Paris: to celebrate its 150th anniversary, the Wallace Fountain enters the Carnavalet Museum


Emblematic of Parisian street furniture, the Wallace fountains – named after their sculptor Sir Richard Wallace (1818-1890) – celebrate their 150th anniversary this year. A symbolic date which also marks the entry into the Carnavelet Museum of one of the oldest of them, this Wednesday, April 13.

Inspired by the “drinking fountains” of London, the first Wallace fountains were created in 1872 in Paris, when the very wealthy English sculptor Richard Wallace, living in Bagatelle, was struck by the shortage affecting the capital during La Commune.

The very first of them was installed on Boulevard de la Villette (19th) in 1872. The same year, another copy was installed on Place Denfert-Rochereau (14th). It is the same one whose arrival at the Carnavelet Museum, the History Museum of the city of Paris, has just been celebrated this Wednesday.

“On the occasion of their 150th anniversary, we thought it would be a good idea to bring one of these Wallace fountains into the museum. […] and it was very important for us that we benefit from an old cast,” explains Juliette Tanré-Szewczyk, curator in charge of sculptures and architectural and urban heritage at the Carnavalet Museum.

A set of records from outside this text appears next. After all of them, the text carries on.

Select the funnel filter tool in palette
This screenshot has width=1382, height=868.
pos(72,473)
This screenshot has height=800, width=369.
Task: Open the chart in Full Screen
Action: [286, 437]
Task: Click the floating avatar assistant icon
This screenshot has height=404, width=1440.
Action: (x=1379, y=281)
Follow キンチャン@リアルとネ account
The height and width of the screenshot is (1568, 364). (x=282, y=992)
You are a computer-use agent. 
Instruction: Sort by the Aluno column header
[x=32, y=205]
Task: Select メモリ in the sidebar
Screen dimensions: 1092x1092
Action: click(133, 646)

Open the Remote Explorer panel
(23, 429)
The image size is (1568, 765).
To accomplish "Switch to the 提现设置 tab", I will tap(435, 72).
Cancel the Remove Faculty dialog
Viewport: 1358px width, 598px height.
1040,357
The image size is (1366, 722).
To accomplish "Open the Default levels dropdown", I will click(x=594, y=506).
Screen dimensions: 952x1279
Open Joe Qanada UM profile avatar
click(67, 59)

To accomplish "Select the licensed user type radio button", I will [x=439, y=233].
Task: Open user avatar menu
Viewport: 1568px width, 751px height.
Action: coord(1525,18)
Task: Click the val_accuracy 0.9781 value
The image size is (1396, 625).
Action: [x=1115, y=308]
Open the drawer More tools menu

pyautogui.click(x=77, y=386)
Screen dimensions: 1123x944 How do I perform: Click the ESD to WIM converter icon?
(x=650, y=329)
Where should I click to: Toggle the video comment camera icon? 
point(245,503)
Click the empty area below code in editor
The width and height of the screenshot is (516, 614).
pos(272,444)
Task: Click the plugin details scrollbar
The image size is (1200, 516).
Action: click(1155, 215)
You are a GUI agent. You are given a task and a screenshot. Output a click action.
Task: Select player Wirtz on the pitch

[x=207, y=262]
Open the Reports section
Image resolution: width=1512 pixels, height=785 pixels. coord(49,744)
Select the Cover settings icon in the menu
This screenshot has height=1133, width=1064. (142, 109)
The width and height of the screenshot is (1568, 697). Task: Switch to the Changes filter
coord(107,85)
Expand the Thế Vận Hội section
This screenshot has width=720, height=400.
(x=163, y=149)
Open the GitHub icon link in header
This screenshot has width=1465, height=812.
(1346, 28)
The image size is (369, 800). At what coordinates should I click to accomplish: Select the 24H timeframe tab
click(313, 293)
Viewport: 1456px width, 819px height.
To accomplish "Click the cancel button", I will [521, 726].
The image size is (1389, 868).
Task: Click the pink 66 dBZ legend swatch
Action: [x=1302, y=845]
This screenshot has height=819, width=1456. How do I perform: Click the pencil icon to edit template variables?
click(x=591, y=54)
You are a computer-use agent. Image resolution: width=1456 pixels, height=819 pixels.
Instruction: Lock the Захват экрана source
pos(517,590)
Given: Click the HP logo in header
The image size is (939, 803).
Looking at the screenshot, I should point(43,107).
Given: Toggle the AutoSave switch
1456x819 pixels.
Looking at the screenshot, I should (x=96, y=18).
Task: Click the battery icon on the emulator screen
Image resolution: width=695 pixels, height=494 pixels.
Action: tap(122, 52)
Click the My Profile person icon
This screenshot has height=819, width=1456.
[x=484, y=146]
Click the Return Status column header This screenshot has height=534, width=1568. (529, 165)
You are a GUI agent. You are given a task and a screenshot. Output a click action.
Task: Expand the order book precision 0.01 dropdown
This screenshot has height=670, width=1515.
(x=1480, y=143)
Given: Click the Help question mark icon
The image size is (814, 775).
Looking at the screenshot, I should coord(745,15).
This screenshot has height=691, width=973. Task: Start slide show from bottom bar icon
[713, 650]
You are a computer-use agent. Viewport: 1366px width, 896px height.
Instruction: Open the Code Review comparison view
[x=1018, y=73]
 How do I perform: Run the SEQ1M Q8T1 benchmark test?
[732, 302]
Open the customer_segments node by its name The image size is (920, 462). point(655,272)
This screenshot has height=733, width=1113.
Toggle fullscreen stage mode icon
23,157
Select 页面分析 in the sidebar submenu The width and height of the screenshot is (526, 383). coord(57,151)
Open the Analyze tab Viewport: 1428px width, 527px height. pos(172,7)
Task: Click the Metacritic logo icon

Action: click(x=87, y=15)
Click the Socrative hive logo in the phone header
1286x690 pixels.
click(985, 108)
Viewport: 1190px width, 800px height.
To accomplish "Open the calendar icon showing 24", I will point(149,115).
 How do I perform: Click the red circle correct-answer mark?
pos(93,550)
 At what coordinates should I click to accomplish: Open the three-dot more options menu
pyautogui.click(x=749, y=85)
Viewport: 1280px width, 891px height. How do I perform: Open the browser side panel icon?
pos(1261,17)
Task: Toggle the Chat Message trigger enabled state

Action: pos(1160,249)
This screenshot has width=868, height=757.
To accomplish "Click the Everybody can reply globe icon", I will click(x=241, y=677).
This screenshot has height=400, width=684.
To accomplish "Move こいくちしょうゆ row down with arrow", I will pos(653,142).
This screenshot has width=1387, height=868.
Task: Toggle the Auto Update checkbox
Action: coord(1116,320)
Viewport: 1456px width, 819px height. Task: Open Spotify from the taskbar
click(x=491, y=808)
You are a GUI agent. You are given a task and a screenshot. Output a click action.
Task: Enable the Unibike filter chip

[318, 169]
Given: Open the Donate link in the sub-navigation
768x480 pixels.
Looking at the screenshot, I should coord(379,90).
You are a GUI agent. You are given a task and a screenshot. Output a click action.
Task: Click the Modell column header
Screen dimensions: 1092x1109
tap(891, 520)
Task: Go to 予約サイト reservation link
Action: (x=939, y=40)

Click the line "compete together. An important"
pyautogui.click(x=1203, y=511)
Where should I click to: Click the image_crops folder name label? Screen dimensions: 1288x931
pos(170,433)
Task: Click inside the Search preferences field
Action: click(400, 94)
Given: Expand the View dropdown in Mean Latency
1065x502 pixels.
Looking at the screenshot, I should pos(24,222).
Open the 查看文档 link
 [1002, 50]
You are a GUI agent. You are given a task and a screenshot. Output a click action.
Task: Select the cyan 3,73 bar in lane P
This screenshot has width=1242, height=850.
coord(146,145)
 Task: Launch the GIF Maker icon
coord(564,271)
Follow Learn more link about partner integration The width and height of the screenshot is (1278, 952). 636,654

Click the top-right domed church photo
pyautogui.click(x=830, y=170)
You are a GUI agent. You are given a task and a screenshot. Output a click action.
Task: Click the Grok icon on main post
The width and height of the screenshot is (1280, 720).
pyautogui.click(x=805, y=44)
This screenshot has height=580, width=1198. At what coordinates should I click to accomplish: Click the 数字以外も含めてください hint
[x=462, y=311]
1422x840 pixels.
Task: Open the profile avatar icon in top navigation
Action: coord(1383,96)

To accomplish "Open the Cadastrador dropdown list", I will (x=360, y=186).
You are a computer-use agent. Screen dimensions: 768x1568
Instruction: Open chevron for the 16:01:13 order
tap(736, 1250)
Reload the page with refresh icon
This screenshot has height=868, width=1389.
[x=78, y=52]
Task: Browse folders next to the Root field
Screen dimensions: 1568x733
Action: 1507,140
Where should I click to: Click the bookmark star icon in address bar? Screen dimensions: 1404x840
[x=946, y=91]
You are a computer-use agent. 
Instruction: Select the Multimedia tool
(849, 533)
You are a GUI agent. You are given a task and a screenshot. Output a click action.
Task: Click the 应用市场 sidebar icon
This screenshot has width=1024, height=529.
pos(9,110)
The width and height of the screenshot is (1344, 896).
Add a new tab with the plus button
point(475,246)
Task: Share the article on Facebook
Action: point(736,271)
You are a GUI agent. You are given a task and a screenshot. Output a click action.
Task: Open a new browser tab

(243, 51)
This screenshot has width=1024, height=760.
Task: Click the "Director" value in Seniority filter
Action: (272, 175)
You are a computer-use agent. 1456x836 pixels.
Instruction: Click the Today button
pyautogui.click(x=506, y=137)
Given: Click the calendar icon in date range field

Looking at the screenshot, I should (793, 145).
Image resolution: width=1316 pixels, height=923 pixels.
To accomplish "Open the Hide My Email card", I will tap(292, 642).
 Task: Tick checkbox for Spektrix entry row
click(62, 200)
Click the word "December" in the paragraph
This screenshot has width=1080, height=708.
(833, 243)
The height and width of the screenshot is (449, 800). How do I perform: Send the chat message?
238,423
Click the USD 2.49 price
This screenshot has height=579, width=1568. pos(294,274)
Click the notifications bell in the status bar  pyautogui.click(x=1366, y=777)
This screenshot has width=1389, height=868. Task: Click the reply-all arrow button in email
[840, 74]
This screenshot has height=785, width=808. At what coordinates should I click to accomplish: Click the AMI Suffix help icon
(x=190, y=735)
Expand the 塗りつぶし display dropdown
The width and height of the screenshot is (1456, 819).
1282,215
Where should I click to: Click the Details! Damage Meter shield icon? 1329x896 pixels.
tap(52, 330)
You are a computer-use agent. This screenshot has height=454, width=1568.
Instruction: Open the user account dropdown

A form that remains almost unchanged

Because some of the fountains present in the Parisian public space are in fact much more recent, since the model has been preserved, and are today produced by the GHM Sommevoire foundry, in Haute-Marne, and reproduced on order from the Parisian municipality. .

“The mold has changed very little”, underlines the curator, who details its specificities: “it is a large green fountain, a typical color of the Parisian urban space placed on a geometric base. It is made up of four women, each of whom represents a virtue: kindness, charity, simplicity and sobriety, and who support a dome placed on their heads.

Between 1872 and the beginning of the 1930s, the sculptor Richard Wallace thus financed and donated 50 fountains to the City of Paris: 40 fountains based on this caryatid model and 10 fountains in the form of sconces. All the others – there are around a hundred in Paris today – have since been made from the original mould.

It should be noted that if the color green is the historic color of these fountains, as Napoleon III had wished, 7 Parisian examples have been repainted to “bring a touch of modernity” and “to reinforce their visibility”. A red fountain is thus visible at 66, avenue d’Ivry (13th) or even a yellow gold place Joseph Epstein (20th).

And to celebrate their 150th anniversary, the GHM Sommevoire foundry, the British Embassy in Paris and the Société des Fontaines Wallace are planning to organize a big party which will take place on September 24 and 25.